Given data:
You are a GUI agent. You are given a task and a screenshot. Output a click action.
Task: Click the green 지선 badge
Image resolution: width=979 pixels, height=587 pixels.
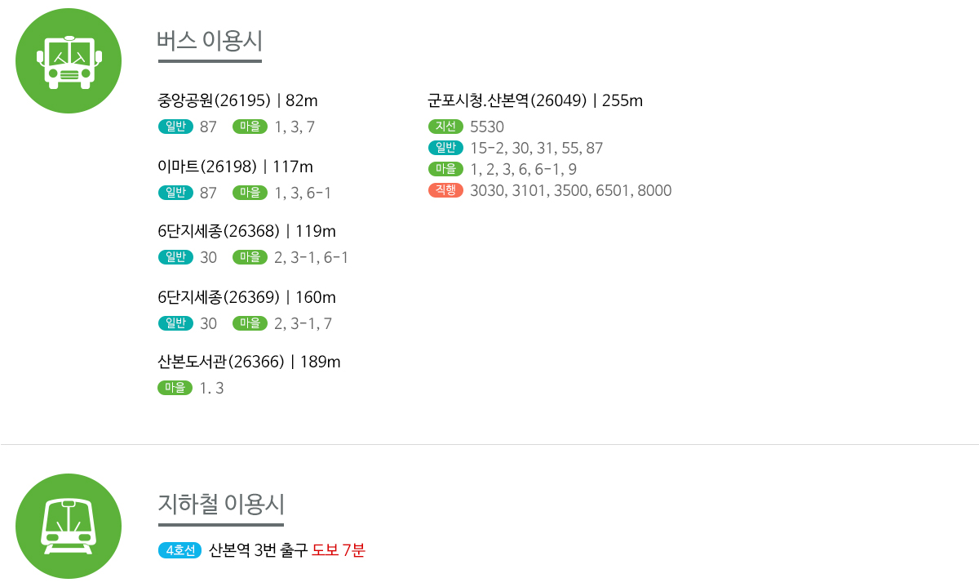tap(445, 127)
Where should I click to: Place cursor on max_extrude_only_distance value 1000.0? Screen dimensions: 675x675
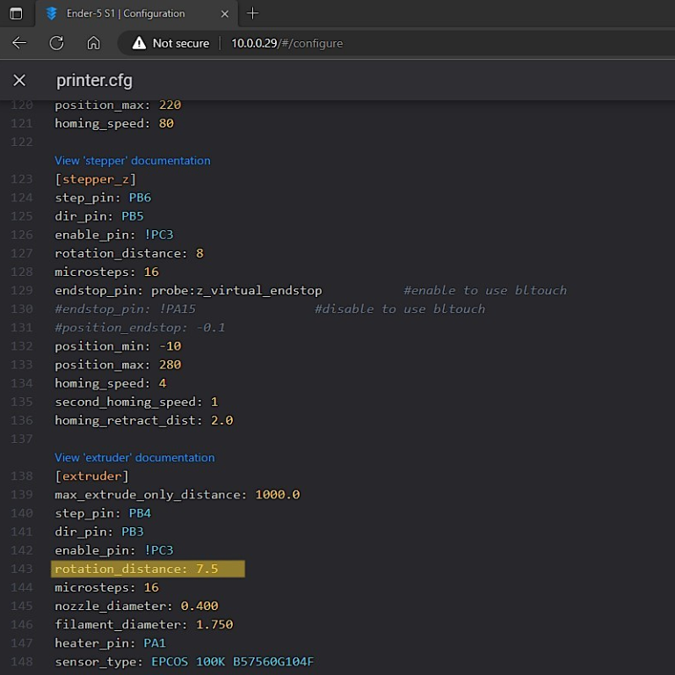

Your instructions: Drop the images and quote the entries word for word.

Answer below:
You are a GUI agent. You are given a task and a screenshot. Output a click action.
Task: Click the green 지선 badge
Image resolution: width=979 pixels, height=587 pixels.
tap(445, 127)
Where should I click to: Place cursor on max_extrude_only_distance value 1000.0? Screen dimensions: 675x675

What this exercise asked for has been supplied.